«В тот же день вечером мы вошли в Люблин. Улицы, по которым мы двигались, были усыпаны наполовину увядшими от летней жары цветами. Это были следы встречи, которую население устроило утром нашей армии. Ничего не поделаешь: саперы в бой идут первыми, а к лаврам победы приходят последними, — вспоминает Я. Опочиньский, солдат одного из саперных батальонов 1-й армии. — …В пять утра подъем. Сонные одеваемся. Глаза слипаются, а ноги никак не хотят идти. Но все-таки двигаемся. Вначале идем нестройно. Кто-то запевает, и мы чувствуем прилив бодрости. Улицы будто вымерли, лишь изредка покажется где-нибудь ранний прохожий. На тротуарах валяются немецкие афиши и объявления. Дома купаются в утреннем солнце, за окнами копошатся люди. Радость распирает сердце… Посреди площади на возвышении виднеется какой-то дворец или замок, окруженный высокой оградой. Туда направляется авангард батальона.
Я пою вместе со всеми. Конечно, как обычно, про то, «как Кася гнала волов…». Я подумал при этом, что теперь надо создавать новые песни, отражающие наши переживания. С песней, ослепленный солнцем, батальон входит в мрачные ворота замка. Поем как раз про то, как Ясь спрашивает: «Что за гости у тебя…», когда песня внезапно замирает на устах… Еще слышу команду: «Рота, стой! Нале-ево!» После этого устанавливается жуткая тишина. Кругом, куда ни глянешь, человеческие тела. Одни лежат прямо у наших ног, другие свисают с лестниц, ведущих в какие-то помещения. Они в ужасном состоянии. Опухшие лица с застывшими от ужаса глазами. Завернутые в лохмотья, голые или в одном белье, мертвые лежат на спине, на животе, в разных позах…
Солнце подымается все выше. Лопаты яростно вгрызаются в землю, отбрасывают кирпичи, камни, гравий… Могила требуется большая. Расстрелянных около трехсот… Работаем молча, не глядя друг на друга.
Края ямы доходят уже до пояса, когда вокруг начинают собираться люди. Некоторые спускаются в яму, чтобы сменить измученных солдат. Я помогаю пожилому мужчине. Седая голова его трясется — то ли от волнения, то ли от старости. Какая-то женщина пытается его удержать, но старик мягко отстраняет ее, шепча: «Там мой сын…»
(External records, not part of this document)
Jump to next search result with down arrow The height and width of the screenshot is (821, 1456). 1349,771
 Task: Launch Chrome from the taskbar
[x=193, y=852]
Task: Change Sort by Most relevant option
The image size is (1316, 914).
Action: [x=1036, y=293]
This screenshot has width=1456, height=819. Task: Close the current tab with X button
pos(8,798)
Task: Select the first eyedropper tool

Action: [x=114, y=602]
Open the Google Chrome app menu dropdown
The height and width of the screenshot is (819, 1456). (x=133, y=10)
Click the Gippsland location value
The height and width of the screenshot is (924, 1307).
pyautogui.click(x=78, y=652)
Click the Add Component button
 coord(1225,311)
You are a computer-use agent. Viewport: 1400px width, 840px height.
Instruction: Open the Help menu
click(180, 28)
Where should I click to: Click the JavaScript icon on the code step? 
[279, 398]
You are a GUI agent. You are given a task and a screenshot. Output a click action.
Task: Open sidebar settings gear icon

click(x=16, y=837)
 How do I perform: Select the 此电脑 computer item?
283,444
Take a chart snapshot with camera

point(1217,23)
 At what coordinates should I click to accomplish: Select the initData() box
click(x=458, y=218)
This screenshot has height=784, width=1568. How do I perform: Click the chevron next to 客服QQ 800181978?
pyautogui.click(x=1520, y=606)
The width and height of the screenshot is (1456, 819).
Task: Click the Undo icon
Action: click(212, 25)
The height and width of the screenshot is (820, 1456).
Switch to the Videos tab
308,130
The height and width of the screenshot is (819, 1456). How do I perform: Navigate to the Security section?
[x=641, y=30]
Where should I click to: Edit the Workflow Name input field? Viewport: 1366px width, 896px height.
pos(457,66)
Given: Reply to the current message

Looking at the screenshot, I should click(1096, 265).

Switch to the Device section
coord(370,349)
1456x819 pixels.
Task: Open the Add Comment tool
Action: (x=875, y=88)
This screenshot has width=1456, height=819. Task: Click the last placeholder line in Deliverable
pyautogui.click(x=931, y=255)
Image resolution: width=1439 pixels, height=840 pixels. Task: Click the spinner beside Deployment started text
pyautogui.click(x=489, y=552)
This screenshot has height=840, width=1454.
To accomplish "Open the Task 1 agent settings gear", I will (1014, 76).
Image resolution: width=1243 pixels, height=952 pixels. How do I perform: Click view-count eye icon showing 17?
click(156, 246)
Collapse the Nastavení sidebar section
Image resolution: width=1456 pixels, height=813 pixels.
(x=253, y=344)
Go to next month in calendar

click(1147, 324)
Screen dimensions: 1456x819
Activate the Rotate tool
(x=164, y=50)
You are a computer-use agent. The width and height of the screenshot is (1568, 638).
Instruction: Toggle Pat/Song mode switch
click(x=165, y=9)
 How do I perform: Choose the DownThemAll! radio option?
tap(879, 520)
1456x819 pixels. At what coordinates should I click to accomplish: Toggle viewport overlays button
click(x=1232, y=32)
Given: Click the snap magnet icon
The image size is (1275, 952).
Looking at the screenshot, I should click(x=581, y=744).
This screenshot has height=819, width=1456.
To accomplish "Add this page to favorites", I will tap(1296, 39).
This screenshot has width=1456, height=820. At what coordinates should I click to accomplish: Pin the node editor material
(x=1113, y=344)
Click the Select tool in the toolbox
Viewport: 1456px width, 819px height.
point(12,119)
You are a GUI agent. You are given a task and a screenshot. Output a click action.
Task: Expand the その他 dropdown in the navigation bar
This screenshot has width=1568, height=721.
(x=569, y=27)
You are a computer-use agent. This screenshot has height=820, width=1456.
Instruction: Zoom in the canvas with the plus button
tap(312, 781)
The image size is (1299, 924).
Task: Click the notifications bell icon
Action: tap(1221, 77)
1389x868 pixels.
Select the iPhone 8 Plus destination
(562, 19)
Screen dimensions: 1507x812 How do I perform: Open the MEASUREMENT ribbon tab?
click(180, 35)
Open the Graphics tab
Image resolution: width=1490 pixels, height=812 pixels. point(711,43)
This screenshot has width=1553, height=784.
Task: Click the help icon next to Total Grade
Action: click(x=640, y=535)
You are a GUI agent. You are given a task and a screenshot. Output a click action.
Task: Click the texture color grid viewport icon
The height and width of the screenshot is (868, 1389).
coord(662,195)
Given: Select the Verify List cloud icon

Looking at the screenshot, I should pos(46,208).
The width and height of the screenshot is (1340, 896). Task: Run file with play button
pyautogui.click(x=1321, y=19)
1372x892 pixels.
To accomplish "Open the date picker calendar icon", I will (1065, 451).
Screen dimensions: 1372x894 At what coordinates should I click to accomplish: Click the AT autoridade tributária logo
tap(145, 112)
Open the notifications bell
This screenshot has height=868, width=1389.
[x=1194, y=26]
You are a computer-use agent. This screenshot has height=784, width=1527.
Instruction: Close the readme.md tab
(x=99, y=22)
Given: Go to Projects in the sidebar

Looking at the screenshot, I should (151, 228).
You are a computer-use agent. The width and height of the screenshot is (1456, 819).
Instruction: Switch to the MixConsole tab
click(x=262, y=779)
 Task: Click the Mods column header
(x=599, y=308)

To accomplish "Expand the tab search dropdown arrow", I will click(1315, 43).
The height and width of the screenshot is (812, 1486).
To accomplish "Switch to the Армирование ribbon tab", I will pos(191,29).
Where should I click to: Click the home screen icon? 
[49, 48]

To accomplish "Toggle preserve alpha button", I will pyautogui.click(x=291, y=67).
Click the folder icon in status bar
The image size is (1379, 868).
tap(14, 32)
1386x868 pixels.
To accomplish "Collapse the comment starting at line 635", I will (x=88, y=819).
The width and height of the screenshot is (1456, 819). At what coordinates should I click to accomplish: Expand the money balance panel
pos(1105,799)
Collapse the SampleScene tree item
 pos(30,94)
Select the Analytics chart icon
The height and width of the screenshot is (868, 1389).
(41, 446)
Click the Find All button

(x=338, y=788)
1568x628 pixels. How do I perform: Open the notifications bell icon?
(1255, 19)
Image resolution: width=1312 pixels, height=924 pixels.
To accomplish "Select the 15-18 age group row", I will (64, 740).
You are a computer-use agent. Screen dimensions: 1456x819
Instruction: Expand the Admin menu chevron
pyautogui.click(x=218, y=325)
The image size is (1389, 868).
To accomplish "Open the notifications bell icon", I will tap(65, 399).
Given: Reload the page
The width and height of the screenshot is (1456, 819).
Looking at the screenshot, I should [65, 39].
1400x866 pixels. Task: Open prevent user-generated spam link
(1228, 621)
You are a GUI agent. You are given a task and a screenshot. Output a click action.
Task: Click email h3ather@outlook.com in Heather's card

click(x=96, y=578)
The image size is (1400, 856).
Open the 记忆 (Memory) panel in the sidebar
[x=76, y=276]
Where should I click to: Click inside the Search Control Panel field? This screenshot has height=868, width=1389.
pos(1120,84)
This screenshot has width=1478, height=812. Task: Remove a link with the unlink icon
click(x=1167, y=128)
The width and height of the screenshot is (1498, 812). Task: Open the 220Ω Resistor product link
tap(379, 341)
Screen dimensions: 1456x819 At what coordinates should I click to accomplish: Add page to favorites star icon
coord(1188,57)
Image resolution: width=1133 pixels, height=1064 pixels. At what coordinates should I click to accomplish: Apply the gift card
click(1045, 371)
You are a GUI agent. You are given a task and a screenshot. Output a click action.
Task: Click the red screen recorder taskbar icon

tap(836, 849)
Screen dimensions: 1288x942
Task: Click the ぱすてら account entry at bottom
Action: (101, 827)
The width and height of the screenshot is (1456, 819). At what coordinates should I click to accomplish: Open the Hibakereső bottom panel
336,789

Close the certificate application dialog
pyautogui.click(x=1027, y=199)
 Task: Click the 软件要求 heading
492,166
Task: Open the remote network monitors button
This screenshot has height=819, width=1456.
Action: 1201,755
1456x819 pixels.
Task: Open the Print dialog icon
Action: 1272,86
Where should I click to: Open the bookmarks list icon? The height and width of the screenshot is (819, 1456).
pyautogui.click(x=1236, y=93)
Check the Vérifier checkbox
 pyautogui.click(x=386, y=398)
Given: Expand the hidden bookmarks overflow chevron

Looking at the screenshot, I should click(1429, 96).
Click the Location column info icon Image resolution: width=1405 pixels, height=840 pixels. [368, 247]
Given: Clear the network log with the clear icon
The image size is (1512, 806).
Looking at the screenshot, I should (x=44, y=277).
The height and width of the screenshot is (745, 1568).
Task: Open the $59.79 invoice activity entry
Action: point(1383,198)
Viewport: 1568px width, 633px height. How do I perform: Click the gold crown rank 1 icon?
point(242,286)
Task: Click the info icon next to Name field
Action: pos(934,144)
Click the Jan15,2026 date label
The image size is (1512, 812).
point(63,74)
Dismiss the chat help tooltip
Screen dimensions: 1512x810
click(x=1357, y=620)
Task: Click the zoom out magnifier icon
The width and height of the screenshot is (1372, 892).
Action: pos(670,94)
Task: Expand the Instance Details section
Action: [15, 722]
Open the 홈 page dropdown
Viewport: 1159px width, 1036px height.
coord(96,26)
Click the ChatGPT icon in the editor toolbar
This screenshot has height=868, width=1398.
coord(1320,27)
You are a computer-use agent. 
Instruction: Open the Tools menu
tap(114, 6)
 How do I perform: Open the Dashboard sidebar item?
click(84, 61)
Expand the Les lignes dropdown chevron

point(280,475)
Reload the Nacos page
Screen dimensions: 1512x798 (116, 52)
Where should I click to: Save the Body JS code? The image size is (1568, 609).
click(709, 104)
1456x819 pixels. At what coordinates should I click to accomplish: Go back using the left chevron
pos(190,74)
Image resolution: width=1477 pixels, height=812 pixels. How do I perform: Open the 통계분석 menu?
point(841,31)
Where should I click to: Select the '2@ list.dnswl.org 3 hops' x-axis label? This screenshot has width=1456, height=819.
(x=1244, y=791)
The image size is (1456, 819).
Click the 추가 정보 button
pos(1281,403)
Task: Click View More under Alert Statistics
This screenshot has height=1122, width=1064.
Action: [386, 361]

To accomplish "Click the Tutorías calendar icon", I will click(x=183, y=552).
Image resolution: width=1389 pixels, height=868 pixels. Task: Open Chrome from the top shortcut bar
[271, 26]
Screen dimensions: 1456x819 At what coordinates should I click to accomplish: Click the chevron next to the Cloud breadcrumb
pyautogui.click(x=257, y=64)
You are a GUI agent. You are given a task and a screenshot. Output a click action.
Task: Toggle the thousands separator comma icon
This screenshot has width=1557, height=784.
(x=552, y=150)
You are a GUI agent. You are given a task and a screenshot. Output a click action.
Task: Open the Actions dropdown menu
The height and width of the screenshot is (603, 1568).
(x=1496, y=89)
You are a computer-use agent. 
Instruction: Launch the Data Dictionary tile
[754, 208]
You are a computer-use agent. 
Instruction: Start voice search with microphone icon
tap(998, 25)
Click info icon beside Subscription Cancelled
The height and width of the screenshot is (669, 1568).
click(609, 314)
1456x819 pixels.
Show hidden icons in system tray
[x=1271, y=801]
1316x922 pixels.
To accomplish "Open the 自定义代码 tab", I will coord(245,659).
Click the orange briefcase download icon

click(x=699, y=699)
Командиры отделений подают команду: «Становись!» Начинаем переносить трупы…
Вечером батальон вышел из Люблина, направляясь в сторону Вислы. Мы шли так быстро, что кухня с едой, до которой никто из солдат сегодня не дотронулся, не могла поспеть за нами. В Люблине мы потеряли дар речи, потеряли способность петь»{109}.